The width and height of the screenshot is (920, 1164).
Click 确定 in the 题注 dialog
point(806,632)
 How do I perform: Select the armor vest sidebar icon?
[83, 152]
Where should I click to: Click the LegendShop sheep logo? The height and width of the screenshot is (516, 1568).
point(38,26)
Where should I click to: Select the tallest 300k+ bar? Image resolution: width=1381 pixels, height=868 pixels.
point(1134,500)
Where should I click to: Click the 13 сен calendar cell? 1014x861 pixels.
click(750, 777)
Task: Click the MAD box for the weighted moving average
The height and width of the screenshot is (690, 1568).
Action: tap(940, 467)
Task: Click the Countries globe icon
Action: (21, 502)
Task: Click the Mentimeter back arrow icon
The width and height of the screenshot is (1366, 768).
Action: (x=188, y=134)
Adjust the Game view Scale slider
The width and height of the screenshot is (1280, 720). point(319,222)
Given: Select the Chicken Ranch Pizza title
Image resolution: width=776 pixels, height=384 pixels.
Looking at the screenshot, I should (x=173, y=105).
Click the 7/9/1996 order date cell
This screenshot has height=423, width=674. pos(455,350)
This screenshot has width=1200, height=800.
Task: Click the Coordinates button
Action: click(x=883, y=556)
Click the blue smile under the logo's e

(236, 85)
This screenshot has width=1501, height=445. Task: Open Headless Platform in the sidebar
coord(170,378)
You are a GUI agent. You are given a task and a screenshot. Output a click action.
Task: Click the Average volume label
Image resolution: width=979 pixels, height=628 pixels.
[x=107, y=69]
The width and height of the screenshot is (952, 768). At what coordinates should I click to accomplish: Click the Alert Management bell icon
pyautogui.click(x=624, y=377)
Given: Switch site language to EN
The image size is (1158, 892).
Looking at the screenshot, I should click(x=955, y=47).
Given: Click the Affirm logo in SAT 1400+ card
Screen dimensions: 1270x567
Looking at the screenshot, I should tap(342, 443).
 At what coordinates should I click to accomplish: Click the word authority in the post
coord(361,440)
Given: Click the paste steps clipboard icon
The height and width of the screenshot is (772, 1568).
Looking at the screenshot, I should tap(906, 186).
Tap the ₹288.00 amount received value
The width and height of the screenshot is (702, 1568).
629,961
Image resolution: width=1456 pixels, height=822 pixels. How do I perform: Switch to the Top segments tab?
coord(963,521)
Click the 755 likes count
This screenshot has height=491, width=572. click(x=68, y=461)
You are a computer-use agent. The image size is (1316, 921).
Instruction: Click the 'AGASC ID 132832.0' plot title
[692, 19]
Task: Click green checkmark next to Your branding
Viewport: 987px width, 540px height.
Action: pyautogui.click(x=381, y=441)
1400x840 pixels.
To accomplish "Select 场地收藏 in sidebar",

# [WHAT IS EXPECTED]
A complete answer gives every line of the data that includes "agent".

# [EXERCISE RESULT]
You are a GUI agent. You are given a task and a screenshot. Output a click action.
You are a computer-use agent. The image size is (1316, 921).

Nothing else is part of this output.